* _Article_:
In an infinite potential  well of 10 Angstrom width, a particle is in 100th excited state. The probability of finding the particle in between $x=0$ and $x=L/100$ is $0.09$

Explanation:

• The wavefunction of a particle gives the quantum state of that particle, for a particle in an infinite square well potential of length L the wavefunction is

         $\ \psi \left(x\right)=\sqrt{2/L}\ sin \left(\frac{n\pi x}{L}\right)$       $n$- state of the particle

• The probability of finding the particle within the limit a to b is

         $\int _a^b\psi \left(x\right)^{\ast }\psi \left(x\right)dx=\frac{2}{L}\int _a^b\sin ^2\frac{n\pi x}{L}dx$

• we have a trigonometric formula

          $sin^{2} \alpha =(cos2\alpha -1)/2$

From the question, we have given

the state of the particle $n=101$ (100th excited state)

the probability of particle within the limit $0$ to $L/100$  in the 100th excited state is

$\int _0^\frac{L}{100} \psi \left(x\right)^{\ast }\psi \left(x\right)dx=\frac{2}{L}\int _0^\frac{L}{100} \sin ^2\frac{101\pi x}{L}dx$

using the trigonometric formula,

⇒$\frac{2}{2L}\int _0^\frac{L}{100} (\cos\frac{202\pi x}{L}-1)dx$

split the integral

$\frac{1}{L}\int _0^{\frac{L}{100}}\cos \frac{202\pi x}{L}dx-\frac{1}{L}\int _0^{\frac{L}{100}}dx$

$\frac{1}{L}\frac{L}{202\pi } \left[sin(202\pi x/L)\right]_0^{\frac{L}{100}}-\frac{1}{L}\left[x\right]_0^{\frac{L}{100}}$

now substitute the limits

$\frac{1}{202\pi } \left[sin(202\pi/100-sin0 )\right]}-\frac{1}{L}\left[L/100-0\right]}=0.09$

therefore the probability is $0.09$

* _Dataset records_:
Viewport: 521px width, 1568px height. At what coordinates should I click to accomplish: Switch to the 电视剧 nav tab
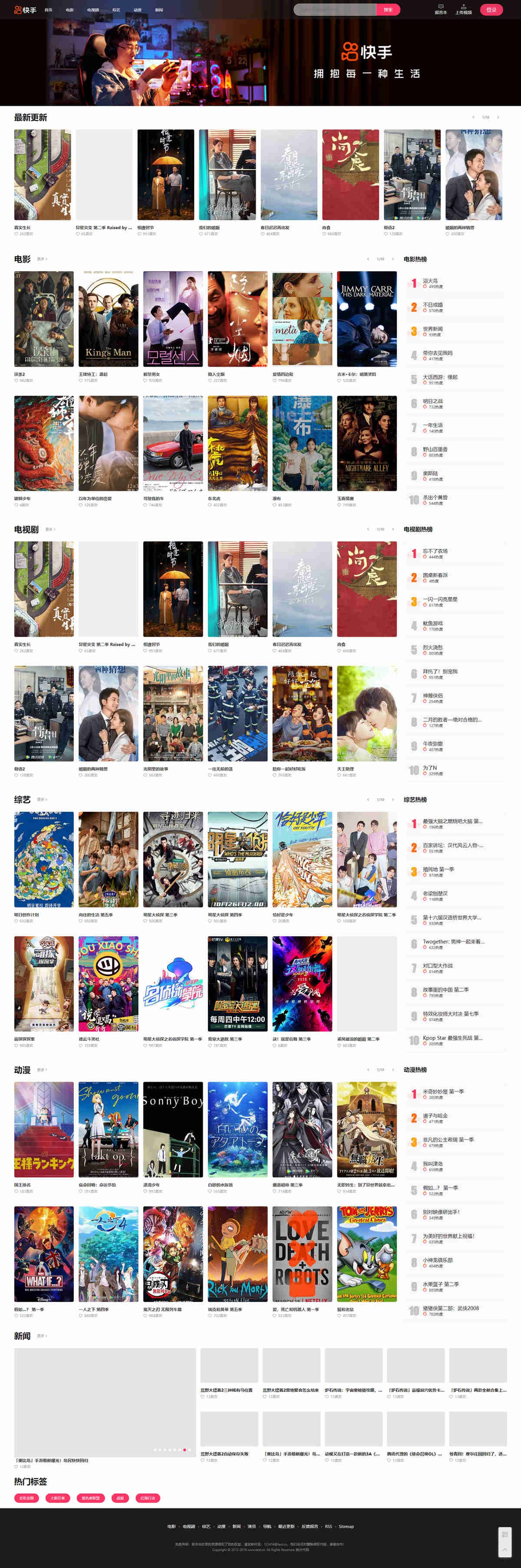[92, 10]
--
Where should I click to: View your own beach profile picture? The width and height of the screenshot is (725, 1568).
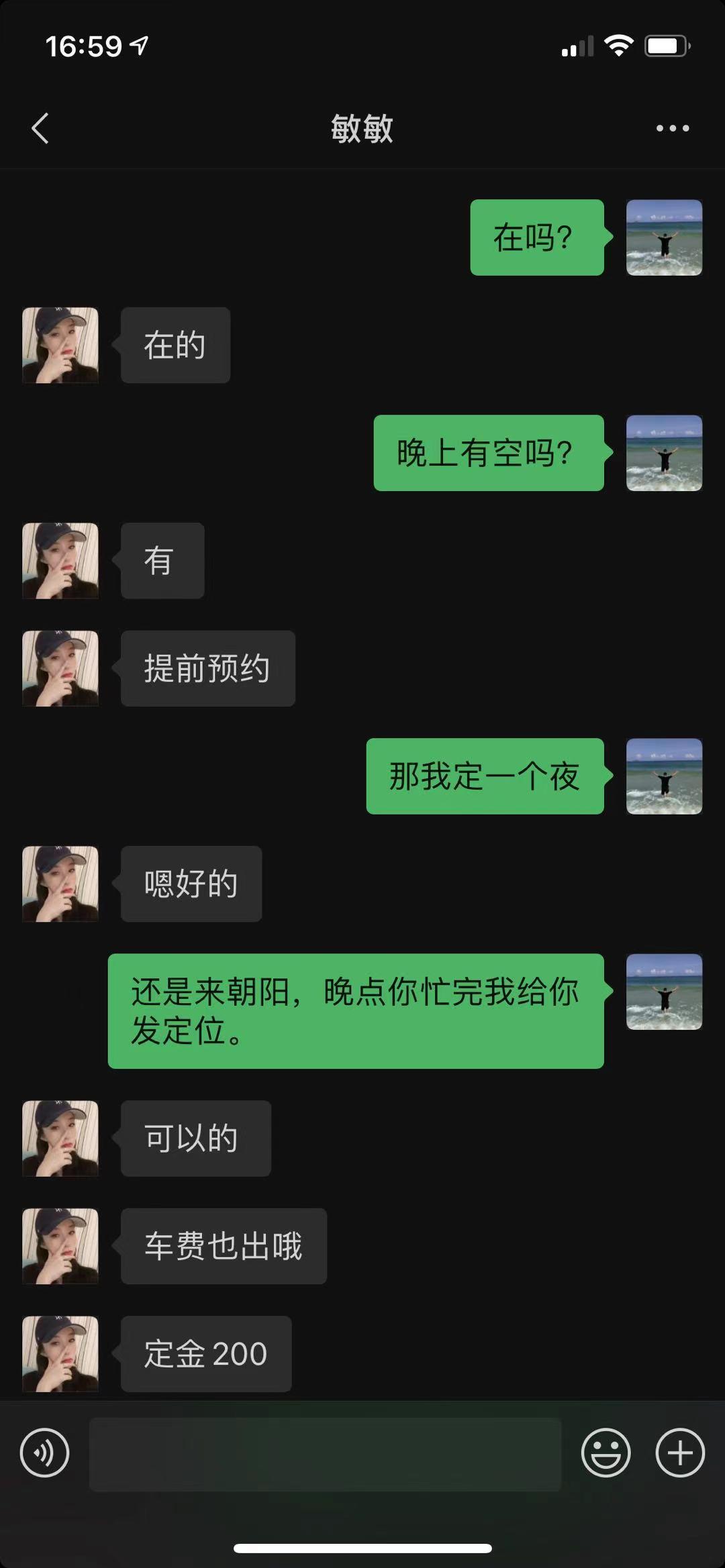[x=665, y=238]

* _Problem to solve_: In the infinite potential well solution, what value of n does the solution assign to the 100th excited state?

* _Exercise response_: n = 101